[DATA FOR PROCESSING Boundary: Start]

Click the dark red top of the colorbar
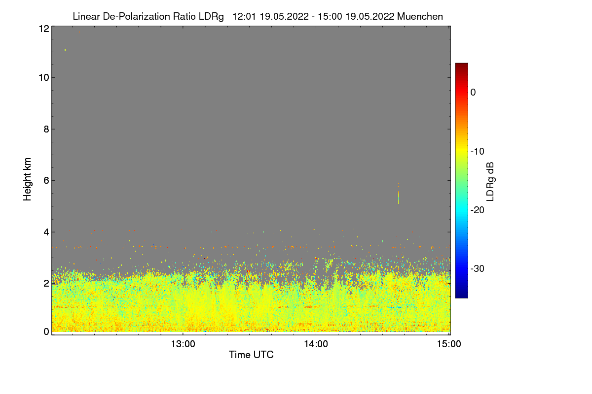Screen dimensions: 592x394 [461, 67]
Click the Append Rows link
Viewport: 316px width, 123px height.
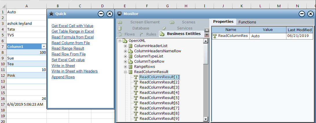point(63,77)
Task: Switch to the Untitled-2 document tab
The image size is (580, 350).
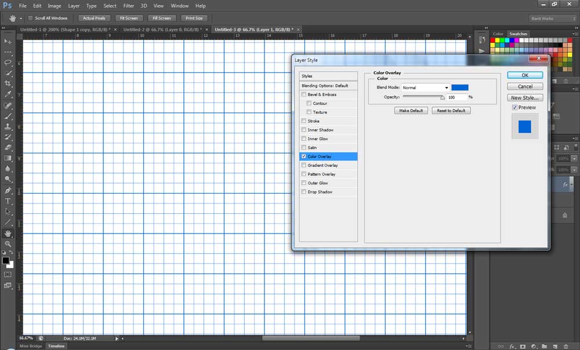Action: (162, 29)
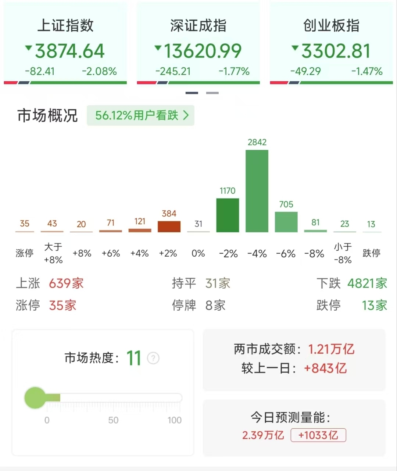Select the tallest -4% bar showing 2842

(x=257, y=191)
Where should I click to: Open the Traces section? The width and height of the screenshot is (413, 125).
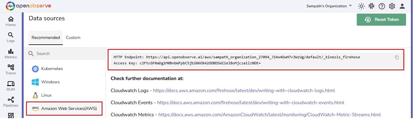coord(11,70)
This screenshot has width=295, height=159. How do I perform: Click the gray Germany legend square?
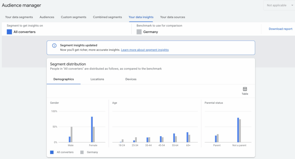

[DATA FOR PROCESSING Boundary: End]

WHAT YOU ARE ASKED TO DO: Each word of the data should be repeated exactly, and the pictures left out.

ANSWER TO THIS PROBLEM:
Click the dark red top of the colorbar
Screen dimensions: 592x394 [461, 67]
Click the Append Rows link
Viewport: 316px width, 123px height.
point(63,77)
Task: Switch to the Untitled-2 document tab
The image size is (580, 350).
Action: (162, 29)
Select the tallest -4% bar showing 2842

(x=257, y=191)
Where should I click to: Open the Traces section? The width and height of the screenshot is (413, 125).
coord(11,70)
This screenshot has width=295, height=159. How do I perform: Click the gray Germany legend square?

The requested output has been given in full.